Remember the LeBron story they spiked where a reporter tagged along for one of his decadent pay-to-party-with-me events? ESPN is in bed with the athletes and leagues that it covers. Maintaining access is more important to the network than journalism.

I intentionally avoid ESPN as much as possible. I go to Yahoo Sports over ESPN.Com, local sports talk over ESPN Radio and don't watch SportsCenter more than a few times a year. I haven't even tried a 30 for 30 yet, though I keep getting told they're great. I think we're long overdue for a national sports network to compete for the 24-hour sports news market. It's a shame CNNSI killed its TV channel.

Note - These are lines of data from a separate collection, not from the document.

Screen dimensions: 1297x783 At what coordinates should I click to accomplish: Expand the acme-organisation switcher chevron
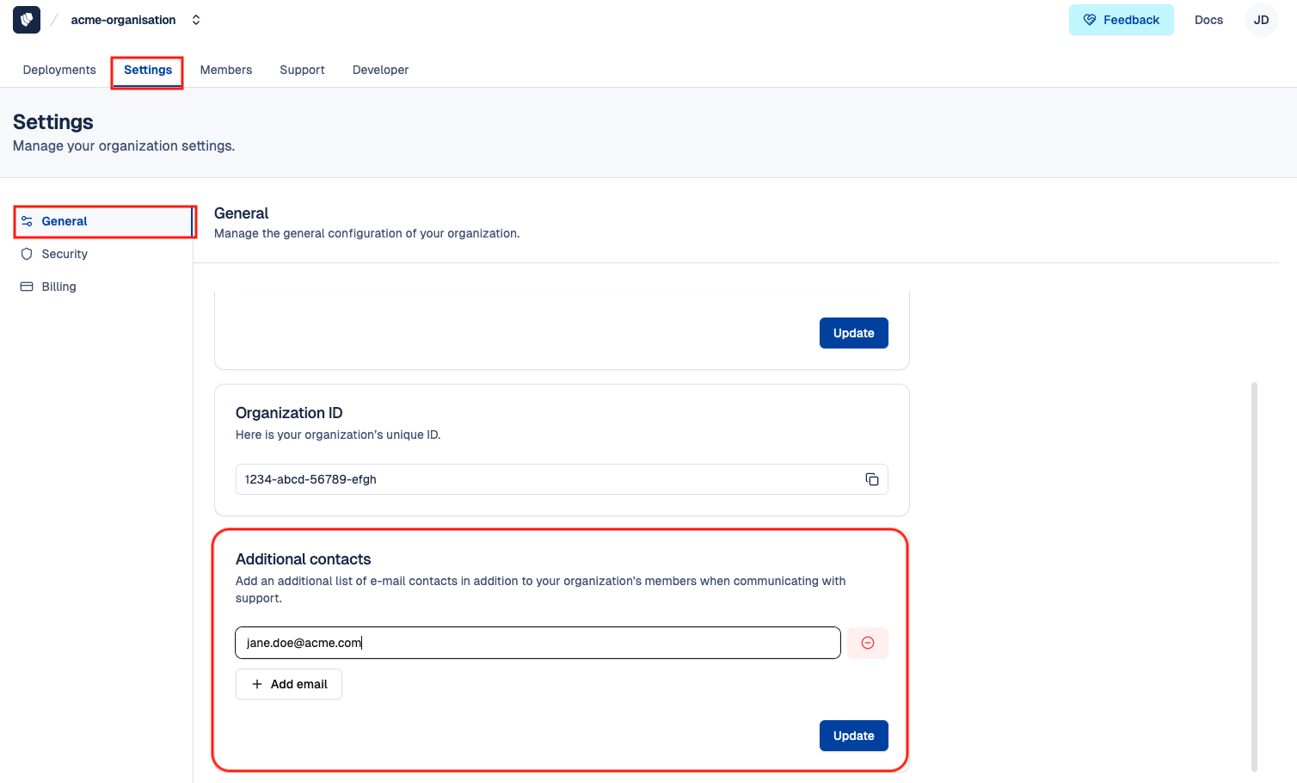tap(196, 20)
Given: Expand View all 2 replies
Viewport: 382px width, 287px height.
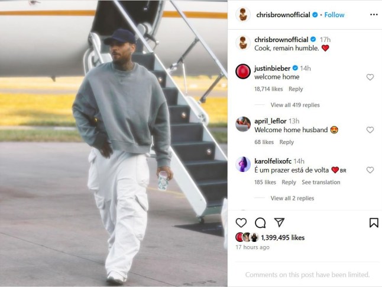Looking at the screenshot, I should coord(292,198).
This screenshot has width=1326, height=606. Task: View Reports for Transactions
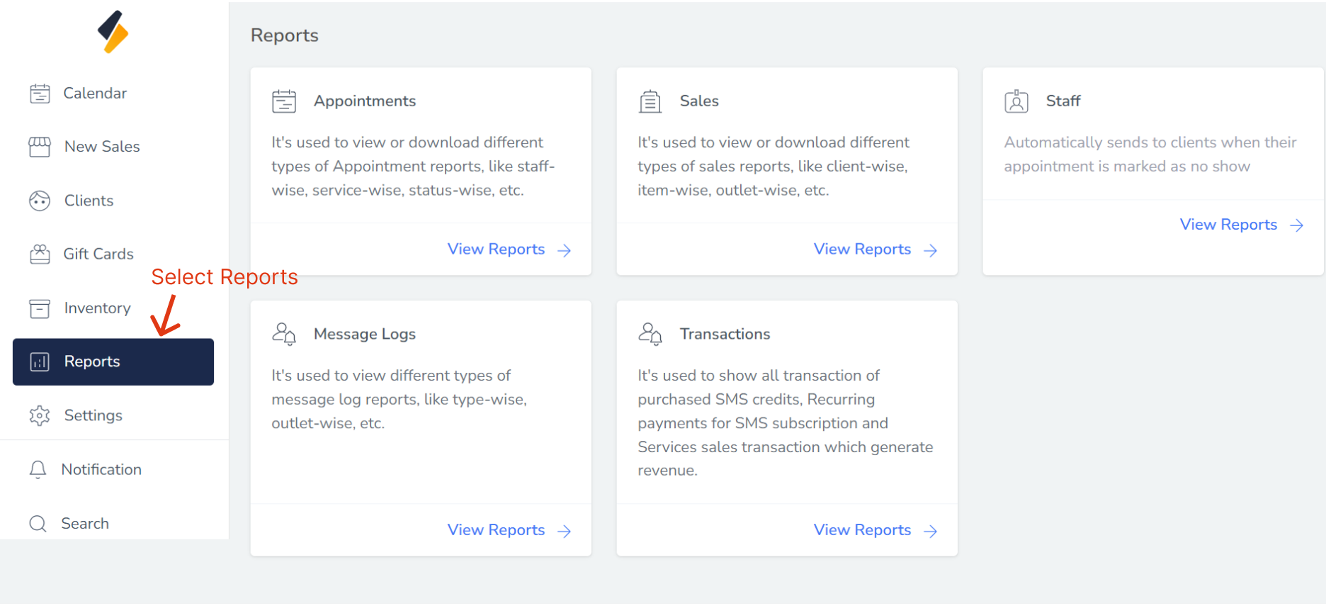point(875,530)
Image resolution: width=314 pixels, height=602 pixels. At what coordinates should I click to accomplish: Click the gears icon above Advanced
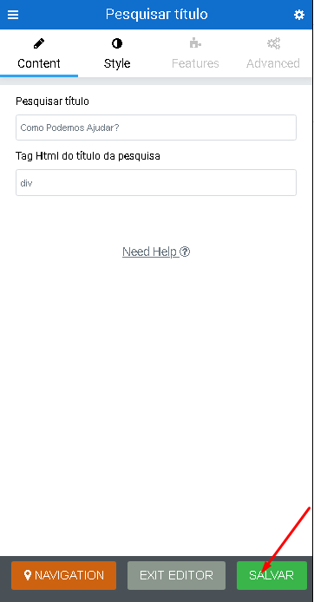(273, 43)
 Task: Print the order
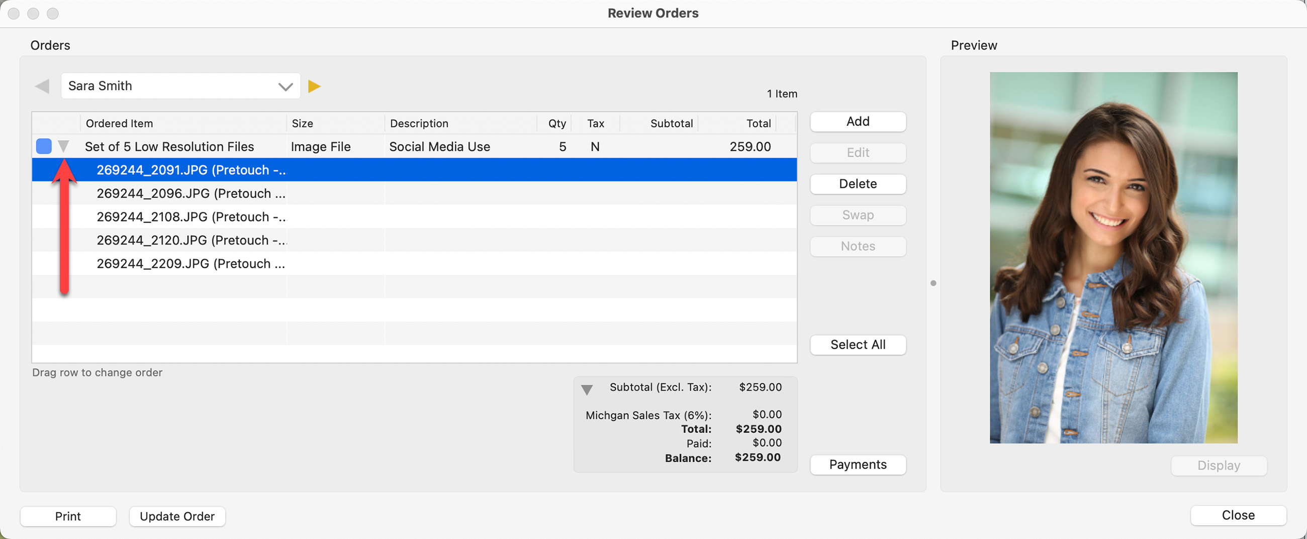click(68, 516)
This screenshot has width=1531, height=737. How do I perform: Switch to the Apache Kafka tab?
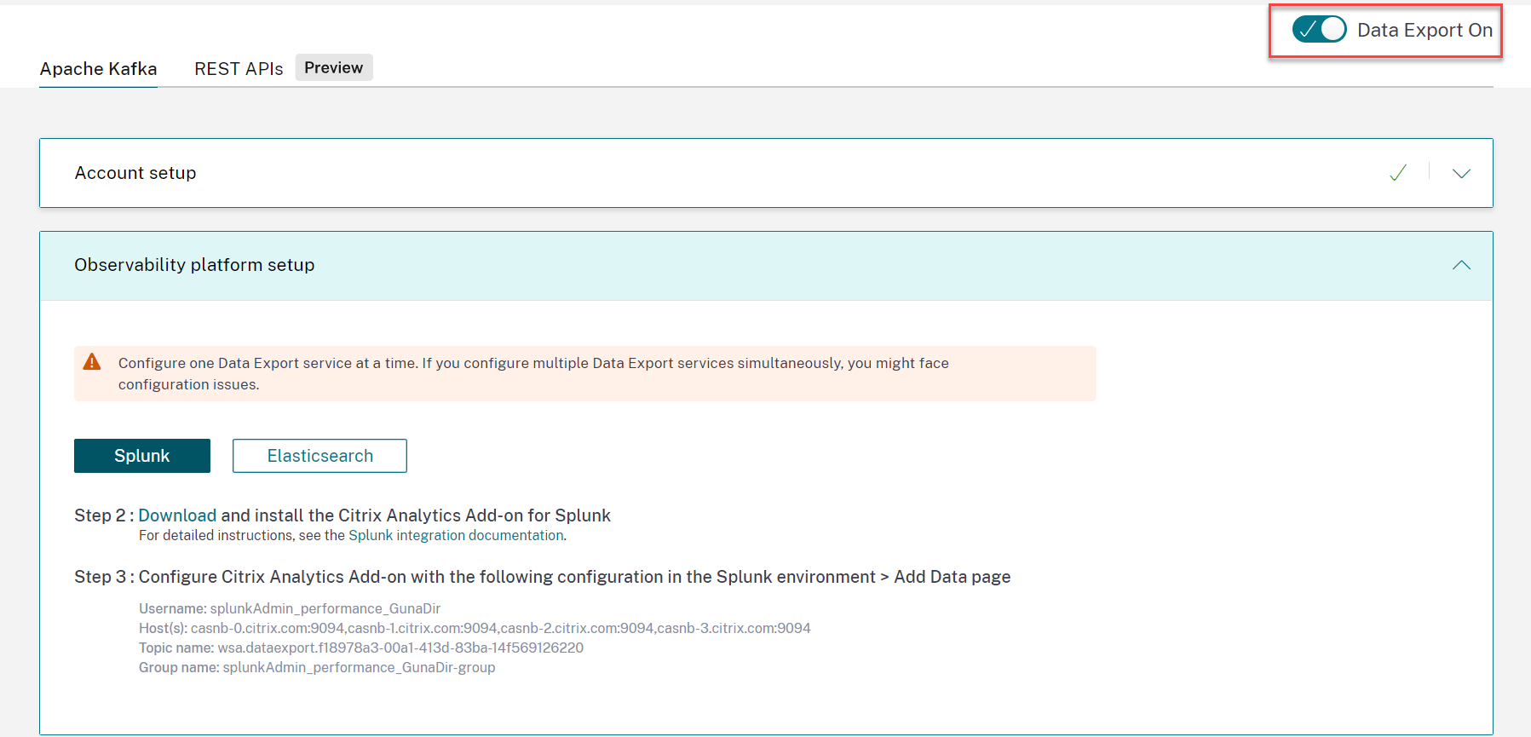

posted by rcade at 10:22 AM on July 12

To me I compare the people who complain about ESPN's evolution to being the same people who complain about their favorite band that they used to go see play in some smokey bar on the out skirts of town.

I find Weezer to be the most analagous to ESPN.

posted by tron7 at 11:02 AM on July 12

rcade, ESPN's 30 for 30 film about Terry Fox was really excellent. I agree with you about playing favorites, they barely cover the NHL, and it's gotten worse since Versus took over broadcasting games. Maybe with no NBA season they will be forced to cover hockey more. As far as sports coverage on TV goes, ESPN is really the only game in town. I get all the NHL coverage I want from the NHL network and Yahoo Sports and I watch SportsCenter to see highlights from other sports.